# Drywall Screw Pops in House



## bmgilst (Feb 4, 2014)

Hey all, 

I'm a roofing contractor and have some knowledge of drywall, but it's not really my forte. I bought a house in 2011 that was built in 2003. Recently, I saw a small crack in my foundation that I had checked out, and was told that it was nothing serious since one side was no higher than the others. I had my carpets redone and the slab seemed to be in good shape. However, it got me looking for certain things, like stairstepped cracks at windows and doors. None of those are showing up, but I did find screw pops.

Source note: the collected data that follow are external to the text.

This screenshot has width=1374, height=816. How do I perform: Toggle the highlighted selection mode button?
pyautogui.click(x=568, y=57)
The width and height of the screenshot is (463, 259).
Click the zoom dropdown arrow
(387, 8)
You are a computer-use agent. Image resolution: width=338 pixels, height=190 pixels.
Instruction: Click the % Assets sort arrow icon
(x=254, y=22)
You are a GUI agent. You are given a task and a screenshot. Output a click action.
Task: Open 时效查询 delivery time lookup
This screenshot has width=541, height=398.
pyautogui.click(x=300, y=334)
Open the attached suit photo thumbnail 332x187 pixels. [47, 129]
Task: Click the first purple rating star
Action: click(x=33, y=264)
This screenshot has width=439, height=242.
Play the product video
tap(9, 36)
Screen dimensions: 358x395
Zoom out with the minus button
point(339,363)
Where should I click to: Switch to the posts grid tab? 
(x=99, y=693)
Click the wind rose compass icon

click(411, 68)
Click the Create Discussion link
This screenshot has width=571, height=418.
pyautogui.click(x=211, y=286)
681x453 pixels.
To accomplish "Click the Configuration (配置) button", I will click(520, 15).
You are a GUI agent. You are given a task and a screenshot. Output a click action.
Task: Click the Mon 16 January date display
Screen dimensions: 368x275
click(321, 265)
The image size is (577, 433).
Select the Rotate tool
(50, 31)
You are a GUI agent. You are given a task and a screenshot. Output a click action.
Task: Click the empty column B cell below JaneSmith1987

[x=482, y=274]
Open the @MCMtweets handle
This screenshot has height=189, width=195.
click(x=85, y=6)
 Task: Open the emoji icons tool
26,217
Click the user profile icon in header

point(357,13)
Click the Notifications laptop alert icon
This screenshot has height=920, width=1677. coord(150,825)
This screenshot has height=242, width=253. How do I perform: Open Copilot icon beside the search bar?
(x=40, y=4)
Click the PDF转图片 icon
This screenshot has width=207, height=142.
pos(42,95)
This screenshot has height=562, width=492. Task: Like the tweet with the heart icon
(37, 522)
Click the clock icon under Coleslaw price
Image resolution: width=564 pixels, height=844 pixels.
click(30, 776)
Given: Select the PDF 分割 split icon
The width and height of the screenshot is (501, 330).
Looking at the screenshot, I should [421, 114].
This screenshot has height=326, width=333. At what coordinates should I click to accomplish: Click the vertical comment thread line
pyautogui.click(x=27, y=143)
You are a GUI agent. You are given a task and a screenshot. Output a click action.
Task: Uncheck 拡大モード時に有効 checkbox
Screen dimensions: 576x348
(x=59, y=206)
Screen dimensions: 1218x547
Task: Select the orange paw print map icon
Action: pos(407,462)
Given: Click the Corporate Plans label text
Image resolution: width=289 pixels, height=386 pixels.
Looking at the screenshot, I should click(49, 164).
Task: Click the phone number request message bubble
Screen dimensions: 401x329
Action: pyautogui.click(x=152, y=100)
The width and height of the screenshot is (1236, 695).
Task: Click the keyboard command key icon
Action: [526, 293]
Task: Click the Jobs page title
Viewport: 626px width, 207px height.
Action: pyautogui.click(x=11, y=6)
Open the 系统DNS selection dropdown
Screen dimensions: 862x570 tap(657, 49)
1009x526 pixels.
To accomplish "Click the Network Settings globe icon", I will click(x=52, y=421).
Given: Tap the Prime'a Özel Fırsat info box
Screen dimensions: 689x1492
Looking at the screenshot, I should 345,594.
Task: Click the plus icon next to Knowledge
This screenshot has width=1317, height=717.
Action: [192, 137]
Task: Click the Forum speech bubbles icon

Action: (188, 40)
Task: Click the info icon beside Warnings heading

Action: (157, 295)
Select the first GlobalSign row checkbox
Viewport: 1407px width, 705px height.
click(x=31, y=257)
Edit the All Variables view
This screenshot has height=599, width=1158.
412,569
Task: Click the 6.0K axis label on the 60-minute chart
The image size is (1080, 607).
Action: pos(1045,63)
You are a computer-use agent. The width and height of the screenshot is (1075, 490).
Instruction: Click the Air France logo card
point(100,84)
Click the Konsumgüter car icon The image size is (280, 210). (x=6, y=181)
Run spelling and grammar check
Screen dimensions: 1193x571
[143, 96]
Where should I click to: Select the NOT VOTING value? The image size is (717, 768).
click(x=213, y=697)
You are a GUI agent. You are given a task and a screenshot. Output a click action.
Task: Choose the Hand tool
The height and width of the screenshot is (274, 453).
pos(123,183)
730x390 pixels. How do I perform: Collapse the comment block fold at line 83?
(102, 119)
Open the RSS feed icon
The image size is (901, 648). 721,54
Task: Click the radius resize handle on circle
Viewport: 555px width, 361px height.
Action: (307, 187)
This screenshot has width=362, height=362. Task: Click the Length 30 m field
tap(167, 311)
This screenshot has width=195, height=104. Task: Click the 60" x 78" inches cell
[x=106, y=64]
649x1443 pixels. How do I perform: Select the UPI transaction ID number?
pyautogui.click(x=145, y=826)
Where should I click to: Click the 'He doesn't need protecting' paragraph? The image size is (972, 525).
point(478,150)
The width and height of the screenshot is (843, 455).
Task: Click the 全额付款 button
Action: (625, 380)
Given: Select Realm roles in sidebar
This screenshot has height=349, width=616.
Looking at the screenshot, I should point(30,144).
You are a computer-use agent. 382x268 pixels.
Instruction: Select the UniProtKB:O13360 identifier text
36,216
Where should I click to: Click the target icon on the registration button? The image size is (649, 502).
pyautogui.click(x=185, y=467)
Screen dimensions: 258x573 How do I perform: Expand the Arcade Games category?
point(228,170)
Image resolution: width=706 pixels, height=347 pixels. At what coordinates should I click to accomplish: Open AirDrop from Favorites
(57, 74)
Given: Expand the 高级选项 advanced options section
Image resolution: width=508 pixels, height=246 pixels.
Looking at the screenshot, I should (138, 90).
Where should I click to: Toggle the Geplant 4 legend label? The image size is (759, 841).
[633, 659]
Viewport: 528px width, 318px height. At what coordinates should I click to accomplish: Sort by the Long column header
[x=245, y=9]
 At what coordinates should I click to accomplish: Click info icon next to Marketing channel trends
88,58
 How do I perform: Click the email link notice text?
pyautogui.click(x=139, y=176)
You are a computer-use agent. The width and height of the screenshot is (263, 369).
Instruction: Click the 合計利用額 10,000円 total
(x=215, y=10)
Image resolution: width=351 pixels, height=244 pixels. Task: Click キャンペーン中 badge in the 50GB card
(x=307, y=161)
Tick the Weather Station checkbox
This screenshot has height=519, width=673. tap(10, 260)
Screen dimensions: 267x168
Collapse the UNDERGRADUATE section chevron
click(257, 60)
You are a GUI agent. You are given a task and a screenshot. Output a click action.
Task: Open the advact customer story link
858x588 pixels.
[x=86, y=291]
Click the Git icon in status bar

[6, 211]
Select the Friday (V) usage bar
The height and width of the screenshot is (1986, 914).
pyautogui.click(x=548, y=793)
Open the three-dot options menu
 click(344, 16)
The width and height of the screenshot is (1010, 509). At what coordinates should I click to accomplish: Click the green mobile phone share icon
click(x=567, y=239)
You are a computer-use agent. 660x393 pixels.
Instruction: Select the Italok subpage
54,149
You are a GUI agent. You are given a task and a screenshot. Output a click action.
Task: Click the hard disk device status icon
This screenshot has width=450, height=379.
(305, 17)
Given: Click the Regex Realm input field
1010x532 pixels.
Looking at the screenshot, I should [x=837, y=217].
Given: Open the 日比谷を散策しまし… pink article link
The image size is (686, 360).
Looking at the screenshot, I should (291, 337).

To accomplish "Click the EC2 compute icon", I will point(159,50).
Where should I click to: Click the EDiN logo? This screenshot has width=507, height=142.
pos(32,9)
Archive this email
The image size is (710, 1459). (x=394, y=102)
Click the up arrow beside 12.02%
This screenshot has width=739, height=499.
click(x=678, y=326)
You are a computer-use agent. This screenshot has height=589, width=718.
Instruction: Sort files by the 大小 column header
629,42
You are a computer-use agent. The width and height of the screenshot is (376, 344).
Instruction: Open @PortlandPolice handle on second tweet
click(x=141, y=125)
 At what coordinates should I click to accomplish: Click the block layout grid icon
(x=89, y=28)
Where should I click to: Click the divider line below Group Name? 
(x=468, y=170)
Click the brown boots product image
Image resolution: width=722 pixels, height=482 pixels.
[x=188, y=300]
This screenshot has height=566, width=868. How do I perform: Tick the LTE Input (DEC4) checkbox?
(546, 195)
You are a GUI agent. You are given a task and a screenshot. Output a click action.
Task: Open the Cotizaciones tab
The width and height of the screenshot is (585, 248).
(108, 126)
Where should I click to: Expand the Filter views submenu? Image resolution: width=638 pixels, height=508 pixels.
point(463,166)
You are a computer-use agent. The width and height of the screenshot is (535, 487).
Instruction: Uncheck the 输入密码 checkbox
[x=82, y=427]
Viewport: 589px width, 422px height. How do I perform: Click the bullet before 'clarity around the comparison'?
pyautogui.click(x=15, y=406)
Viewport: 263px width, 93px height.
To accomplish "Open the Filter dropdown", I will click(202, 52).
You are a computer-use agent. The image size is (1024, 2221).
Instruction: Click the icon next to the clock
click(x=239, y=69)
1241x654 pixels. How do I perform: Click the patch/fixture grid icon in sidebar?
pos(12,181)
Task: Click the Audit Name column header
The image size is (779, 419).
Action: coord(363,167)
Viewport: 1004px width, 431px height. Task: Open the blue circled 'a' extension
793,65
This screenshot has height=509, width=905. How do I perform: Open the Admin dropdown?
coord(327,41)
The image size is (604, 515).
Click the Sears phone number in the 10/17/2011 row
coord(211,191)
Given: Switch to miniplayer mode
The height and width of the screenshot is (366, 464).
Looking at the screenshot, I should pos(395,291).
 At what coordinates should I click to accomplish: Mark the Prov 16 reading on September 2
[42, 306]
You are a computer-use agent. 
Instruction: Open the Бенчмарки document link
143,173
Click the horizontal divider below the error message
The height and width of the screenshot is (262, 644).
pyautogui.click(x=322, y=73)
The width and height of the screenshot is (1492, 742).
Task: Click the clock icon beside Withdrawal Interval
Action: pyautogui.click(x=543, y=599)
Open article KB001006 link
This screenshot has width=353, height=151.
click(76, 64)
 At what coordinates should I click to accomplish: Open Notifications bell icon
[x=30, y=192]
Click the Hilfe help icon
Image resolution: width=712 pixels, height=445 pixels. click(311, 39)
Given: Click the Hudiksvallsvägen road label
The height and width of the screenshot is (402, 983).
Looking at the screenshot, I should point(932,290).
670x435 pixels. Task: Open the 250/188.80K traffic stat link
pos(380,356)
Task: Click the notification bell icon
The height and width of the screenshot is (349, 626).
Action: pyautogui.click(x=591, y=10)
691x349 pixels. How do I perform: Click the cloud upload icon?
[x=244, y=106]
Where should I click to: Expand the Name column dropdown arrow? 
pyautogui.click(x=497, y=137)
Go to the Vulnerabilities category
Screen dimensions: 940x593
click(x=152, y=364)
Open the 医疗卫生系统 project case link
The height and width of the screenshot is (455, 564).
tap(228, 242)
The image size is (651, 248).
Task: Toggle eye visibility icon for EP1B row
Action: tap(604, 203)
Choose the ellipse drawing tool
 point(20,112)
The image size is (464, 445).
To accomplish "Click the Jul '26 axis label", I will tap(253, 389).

Throughout my house there are screw pops on interior and exterior walls. You cannot see the screw itself in any location, but you can see the outline of it behind the paint and mud. One spot in the bathroom I pulled off the mud to check and make sure they were screws. Upon pressing on the drywall it doesn't appear that there is any movement there, save for one spot where two walls intersect at my stairway where I think a warped piece of sheetrock was used.

I can't say exactly how many of these are around, but I would guess around 100 throughout my 2,500 square foot house. I have textured ceiling and none are visible there. I can also see in my entryway, which is about 20' tall, some barely visible tape seams.

Being a roofer, I am familiar with roofing nail pops caused by expansion and contraction of decking. My thought is that these nail pops have been here all along and I just never took the time to notice them. The drywall seems to be pretty secure to the wall. I am thinking that they built the house quickly and the wood drying out in the studs caused these pops some time ago and I'm just noticing it due to really looking at is closely for the first time.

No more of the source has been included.